Understanding Ascites and Its Classification
Ascites refers to the pathological accumulation of fluid within the peritoneal cavity, typically defined as more than 25 mL. The underlying cause may vary considerably—from advanced liver disease to malignancy to infection—and identifying the mechanism is essential for appropriate treatment.
Medical professionals assess ascitic fluid using two primary markers: the serum-ascites albumin gradient (SAAG) and ascitic fluid total protein (AFTP). While AFTP helps classify fluid as transudate or exudate based on protein content and vessel integrity, SAAG is the superior marker for diagnosing portal hypertension. Portal hypertension accounts for roughly 80% of ascites cases in developed nations, making SAAG calculation a cornerstone of diagnostic evaluation.
The SAAG Calculation
SAAG is straightforward to compute: subtract the albumin concentration in ascitic fluid from the serum albumin concentration. Both measurements must be performed simultaneously, as albumin levels fluctuate during treatment and can compromise accuracy if samples are drawn at different times.
SAAG (g/dL) = Serum albumin − Ascitic fluid albumin
Example: 4.23 g/dL − 3.54 g/dL = 0.69 g/dL
Serum albumin— Albumin concentration measured in blood serum (typically 3.5–5.5 g/dL)Ascitic fluid albumin— Albumin concentration measured in the peritoneal fluid sample
Interpreting SAAG Results
SAAG thresholds reliably predict the underlying mechanism of ascites formation:
- SAAG ≥ 1.1 g/dL (≥ 11 g/L): Indicates portal hypertension with 97% diagnostic accuracy. Causes include cirrhosis, hepatic venous outflow obstruction (Budd-Chiari syndrome), and portal vein thrombosis.
- SAAG < 1.1 g/dL (< 11 g/L): Suggests non-portal pathology. Differential diagnoses include peritoneal malignancy, spontaneous bacterial peritonitis, tuberculosis, pancreatitis, and nephrotic syndrome.
Notably, SAAG remains reliable even when ascites is concentrated by diuretic therapy or dialysis, because the gradient persists as long as the underlying pathophysiological mechanism remains unchanged.
Critical Considerations When Using SAAG
Proper interpretation of SAAG requires awareness of several clinical nuances that affect accuracy and clinical utility.
- Simultaneous sampling is mandatory — Albumin concentrations shift during treatment, fluid shifts, and dietary changes. Obtaining serum and ascitic fluid samples at different times invalidates the gradient and can lead to misdiagnosis. Mark both tubes with the exact time of collection.
- Portal hypertension may coexist with other causes — A patient can have SAAG ≥ 1.1 g/dL from cirrhosis AND secondary ascitic infection or malignant involvement. SAAG alone does not exclude additional pathology; integrate clinical findings, imaging, and ascitic fluid analysis (cell counts, culture, cytology).

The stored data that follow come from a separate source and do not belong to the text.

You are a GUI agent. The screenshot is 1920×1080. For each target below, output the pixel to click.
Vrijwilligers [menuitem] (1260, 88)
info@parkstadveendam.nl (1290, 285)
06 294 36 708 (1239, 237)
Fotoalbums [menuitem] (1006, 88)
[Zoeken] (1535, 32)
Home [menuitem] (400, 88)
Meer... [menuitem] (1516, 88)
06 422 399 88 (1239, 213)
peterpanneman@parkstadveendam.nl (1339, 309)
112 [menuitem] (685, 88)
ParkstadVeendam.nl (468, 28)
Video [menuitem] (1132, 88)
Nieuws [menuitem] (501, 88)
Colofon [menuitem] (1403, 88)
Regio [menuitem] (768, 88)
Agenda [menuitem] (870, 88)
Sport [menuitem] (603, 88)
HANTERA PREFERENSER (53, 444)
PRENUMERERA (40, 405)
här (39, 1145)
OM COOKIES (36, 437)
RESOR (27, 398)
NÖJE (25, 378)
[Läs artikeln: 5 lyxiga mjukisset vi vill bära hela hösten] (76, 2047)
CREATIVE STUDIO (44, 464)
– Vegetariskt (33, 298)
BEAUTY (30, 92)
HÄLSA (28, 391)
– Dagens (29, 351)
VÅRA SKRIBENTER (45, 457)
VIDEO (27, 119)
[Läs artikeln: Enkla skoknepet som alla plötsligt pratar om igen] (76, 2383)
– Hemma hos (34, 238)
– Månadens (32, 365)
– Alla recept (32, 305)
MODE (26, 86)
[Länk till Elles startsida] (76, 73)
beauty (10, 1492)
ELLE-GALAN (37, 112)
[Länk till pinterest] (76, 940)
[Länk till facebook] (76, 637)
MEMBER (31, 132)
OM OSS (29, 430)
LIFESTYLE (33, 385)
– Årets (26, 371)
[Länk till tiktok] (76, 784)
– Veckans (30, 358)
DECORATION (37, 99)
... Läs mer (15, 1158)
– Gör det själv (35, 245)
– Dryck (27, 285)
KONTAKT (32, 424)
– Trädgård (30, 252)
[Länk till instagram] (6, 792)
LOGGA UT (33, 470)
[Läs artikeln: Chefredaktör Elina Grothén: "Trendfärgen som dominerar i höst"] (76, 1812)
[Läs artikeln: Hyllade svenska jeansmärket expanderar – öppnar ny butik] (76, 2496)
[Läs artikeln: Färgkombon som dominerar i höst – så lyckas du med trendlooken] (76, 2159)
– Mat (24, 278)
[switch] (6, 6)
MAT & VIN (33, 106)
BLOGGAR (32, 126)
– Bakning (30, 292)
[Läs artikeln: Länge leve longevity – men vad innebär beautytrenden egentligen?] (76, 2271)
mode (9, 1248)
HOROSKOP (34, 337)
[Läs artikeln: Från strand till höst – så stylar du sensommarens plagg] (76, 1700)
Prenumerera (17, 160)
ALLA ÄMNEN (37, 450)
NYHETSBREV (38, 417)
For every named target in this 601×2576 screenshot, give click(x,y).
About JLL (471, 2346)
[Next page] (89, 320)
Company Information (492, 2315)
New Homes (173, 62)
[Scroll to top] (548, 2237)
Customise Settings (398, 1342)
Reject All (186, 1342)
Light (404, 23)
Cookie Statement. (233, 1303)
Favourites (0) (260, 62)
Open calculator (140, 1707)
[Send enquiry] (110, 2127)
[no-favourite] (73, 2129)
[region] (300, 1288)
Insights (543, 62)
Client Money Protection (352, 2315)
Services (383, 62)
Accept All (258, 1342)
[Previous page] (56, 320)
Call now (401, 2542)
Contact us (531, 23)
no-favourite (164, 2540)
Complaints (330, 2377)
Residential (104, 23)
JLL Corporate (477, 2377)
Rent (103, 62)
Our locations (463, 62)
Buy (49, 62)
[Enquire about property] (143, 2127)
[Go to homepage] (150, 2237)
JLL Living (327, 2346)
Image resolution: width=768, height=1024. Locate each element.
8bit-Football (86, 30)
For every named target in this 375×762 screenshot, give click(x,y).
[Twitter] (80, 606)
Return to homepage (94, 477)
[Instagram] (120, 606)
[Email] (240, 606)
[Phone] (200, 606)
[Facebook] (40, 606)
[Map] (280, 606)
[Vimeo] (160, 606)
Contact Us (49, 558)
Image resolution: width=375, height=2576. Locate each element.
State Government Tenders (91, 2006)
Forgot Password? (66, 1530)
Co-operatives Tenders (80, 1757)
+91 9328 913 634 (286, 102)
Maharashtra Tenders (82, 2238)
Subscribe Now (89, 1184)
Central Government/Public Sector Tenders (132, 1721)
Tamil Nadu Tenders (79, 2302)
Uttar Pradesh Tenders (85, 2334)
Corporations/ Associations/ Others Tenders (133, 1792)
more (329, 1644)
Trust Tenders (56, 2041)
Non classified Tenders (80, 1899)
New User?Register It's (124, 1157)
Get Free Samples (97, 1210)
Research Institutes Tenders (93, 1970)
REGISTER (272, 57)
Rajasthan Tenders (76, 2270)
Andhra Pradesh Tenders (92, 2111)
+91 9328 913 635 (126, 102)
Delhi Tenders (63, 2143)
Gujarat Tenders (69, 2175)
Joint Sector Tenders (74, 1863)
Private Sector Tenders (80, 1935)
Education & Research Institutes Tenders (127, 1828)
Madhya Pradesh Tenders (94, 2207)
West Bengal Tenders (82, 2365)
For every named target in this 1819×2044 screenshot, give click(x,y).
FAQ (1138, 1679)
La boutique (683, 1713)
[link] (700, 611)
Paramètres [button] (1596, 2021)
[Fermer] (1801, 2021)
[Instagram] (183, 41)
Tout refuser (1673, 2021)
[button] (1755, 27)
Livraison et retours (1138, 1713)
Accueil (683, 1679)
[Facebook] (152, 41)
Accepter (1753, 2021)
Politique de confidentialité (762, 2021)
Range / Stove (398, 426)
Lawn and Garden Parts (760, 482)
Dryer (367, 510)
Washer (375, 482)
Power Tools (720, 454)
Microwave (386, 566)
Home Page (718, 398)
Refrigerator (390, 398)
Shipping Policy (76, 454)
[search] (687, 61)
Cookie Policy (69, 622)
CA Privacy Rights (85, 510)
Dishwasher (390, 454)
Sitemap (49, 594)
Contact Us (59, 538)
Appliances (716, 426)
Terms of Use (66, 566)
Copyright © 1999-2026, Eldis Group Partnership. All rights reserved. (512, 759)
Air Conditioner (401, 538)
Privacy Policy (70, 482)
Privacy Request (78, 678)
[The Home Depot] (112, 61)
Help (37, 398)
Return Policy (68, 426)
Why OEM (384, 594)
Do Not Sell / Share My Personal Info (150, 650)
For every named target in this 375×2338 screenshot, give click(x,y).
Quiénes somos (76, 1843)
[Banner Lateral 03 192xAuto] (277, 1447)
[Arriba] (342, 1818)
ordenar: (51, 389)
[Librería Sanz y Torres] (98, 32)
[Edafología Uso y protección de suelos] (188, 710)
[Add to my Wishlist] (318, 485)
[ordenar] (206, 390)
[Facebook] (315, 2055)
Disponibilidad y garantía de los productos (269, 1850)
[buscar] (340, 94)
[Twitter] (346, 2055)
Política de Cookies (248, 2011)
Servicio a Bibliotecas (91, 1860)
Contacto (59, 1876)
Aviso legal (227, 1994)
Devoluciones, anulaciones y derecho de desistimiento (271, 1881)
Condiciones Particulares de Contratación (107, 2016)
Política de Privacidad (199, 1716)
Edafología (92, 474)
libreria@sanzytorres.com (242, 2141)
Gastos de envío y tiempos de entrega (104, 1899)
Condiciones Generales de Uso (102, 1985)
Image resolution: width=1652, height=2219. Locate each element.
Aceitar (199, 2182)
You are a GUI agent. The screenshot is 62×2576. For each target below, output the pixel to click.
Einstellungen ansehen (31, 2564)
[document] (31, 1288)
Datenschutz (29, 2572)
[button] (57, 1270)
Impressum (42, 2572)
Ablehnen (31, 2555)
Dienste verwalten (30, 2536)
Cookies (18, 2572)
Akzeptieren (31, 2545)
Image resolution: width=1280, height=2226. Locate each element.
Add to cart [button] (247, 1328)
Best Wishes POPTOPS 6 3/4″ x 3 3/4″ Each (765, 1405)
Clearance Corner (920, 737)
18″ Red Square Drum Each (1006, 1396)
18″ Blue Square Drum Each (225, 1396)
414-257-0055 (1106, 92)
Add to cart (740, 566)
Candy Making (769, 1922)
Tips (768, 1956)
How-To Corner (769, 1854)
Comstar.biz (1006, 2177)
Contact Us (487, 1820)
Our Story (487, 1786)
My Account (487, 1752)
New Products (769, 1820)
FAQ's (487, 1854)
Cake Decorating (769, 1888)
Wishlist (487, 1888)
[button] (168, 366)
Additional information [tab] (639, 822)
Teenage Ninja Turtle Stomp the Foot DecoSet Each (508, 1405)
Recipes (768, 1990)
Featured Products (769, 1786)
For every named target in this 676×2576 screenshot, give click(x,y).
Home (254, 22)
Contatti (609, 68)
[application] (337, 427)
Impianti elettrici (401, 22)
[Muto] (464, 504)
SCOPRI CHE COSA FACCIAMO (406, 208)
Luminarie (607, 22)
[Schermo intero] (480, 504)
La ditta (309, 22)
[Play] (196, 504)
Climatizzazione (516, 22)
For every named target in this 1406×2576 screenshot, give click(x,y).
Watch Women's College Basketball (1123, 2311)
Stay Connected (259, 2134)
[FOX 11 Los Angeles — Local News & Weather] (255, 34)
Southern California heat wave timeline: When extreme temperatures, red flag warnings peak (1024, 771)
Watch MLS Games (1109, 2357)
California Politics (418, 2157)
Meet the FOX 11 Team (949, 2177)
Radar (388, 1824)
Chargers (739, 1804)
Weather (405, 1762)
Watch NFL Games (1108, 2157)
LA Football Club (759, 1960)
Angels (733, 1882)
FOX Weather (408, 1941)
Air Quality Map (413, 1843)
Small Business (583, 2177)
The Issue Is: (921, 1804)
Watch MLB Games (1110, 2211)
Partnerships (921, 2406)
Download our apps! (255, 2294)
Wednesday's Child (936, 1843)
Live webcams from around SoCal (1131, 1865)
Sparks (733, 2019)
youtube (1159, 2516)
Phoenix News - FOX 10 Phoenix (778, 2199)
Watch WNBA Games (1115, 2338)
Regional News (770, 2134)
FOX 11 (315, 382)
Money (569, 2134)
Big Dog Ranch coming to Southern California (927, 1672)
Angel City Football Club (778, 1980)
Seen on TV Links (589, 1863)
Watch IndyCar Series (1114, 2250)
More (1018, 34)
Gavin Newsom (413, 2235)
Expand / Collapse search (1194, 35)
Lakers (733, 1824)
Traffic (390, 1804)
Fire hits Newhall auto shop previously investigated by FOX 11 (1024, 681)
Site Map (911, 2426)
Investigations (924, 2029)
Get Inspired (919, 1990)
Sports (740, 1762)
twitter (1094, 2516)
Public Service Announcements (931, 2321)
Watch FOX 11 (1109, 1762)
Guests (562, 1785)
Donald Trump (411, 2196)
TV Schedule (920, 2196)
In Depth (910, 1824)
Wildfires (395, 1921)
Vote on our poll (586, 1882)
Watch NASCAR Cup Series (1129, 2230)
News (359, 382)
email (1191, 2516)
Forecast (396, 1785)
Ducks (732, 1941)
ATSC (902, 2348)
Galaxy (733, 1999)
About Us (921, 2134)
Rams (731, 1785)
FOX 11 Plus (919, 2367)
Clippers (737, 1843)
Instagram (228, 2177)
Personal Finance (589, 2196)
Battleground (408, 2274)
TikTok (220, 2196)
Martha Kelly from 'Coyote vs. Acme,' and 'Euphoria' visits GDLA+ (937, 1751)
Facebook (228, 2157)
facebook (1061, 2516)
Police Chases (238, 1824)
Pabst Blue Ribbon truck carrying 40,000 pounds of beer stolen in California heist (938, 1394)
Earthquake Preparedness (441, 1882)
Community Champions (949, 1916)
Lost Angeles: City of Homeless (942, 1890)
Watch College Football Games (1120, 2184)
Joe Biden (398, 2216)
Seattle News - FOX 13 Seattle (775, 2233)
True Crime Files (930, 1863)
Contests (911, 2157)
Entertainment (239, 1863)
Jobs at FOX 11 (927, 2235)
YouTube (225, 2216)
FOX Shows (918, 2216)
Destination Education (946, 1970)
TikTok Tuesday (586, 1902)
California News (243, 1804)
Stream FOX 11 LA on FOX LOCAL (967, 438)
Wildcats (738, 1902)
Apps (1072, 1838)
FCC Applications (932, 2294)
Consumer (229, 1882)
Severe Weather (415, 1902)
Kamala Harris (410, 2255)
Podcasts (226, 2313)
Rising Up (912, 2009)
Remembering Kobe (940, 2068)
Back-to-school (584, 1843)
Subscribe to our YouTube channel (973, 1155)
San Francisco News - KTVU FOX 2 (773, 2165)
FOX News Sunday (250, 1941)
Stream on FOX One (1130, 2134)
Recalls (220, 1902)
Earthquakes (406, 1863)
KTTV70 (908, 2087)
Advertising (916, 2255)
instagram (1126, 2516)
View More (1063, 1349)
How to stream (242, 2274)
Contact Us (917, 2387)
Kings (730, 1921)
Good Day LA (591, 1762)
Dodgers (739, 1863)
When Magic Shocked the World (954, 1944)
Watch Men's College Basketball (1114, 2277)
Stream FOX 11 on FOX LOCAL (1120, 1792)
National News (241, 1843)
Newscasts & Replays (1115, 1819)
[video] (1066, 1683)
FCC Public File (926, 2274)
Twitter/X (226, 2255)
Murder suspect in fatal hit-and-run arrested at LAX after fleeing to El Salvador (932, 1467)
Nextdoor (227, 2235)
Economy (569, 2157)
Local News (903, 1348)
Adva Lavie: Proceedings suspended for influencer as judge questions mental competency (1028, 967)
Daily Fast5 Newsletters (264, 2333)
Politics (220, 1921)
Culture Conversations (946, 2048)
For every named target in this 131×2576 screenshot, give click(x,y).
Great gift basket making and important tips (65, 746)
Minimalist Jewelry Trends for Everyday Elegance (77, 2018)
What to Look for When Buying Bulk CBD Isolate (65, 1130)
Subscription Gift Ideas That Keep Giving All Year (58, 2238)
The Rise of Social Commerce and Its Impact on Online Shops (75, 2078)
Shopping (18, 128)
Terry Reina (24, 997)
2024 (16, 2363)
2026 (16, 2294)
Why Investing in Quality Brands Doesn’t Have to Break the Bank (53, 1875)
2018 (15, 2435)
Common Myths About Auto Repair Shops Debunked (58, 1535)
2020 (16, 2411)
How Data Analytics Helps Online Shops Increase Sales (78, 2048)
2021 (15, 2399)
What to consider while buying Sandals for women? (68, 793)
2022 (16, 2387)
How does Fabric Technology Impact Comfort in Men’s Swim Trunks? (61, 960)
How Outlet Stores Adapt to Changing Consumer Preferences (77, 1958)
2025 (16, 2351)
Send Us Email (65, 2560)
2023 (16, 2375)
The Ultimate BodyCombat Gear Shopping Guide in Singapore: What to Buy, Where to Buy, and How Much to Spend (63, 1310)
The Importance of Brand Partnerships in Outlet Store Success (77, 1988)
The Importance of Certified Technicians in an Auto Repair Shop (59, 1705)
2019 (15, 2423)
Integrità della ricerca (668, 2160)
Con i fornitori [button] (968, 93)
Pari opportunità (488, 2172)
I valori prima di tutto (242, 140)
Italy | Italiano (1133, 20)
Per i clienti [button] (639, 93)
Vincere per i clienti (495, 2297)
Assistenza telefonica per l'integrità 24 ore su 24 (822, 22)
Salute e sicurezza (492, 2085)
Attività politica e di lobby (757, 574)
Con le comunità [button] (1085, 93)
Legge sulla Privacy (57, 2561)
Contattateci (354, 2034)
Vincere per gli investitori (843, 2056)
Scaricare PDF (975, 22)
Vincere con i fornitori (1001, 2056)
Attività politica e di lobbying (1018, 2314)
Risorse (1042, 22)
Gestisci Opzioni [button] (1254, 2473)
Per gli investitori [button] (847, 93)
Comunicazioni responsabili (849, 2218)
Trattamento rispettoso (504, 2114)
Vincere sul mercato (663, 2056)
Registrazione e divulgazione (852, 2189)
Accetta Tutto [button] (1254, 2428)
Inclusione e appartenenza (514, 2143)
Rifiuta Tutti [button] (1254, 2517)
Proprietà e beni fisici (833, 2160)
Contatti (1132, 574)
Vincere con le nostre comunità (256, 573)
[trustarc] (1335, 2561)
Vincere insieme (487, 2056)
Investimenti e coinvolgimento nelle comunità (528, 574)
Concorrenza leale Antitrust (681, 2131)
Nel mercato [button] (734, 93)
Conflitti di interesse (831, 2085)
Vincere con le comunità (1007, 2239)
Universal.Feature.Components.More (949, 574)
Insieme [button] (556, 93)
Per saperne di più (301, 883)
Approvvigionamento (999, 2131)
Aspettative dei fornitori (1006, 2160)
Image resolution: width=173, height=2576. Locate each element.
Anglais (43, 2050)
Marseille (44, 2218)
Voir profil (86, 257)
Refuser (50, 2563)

- Albumin levels affect calcium correction — Abnormal serum albumin in the setting of ascites distorts measured serum calcium. When interpreting laboratory results, use albumin-corrected calcium values rather than total calcium to avoid false diagnosis of hypercalcaemia or hypocalcaemia.
- SAAG may normalise after treatment — Successful portal hypertension management (e.g., transjugular intrahepatic portosystemic shunt) can lower SAAG below 1.1 g/dL. Repeat measurement helps assess treatment response but should not be used immediately after acute interventions when fluid dynamics are still unstable.
Clinical Context and Next Steps
Once SAAG categorises ascites aetiology, further diagnostic workup depends on the result. High SAAG ascites warrants imaging (ultrasound or CT) to assess liver parenchyma, portal vein patency, and spleen size. Low SAAG ascites demands ascitic fluid cell counts, cultures, tumour markers, and potentially peritoneal biopsy if tuberculosis or malignancy is suspected.
Management differs markedly: portal hypertension is treated with vasoactive drugs and salt restriction, whereas peritoneal malignancy may require chemotherapy, and infection requires antibiotics. SAAG guides this triage efficiently, making it one of the most cost-effective and clinically valuable tests in hepatology and peritoneal disease assessment.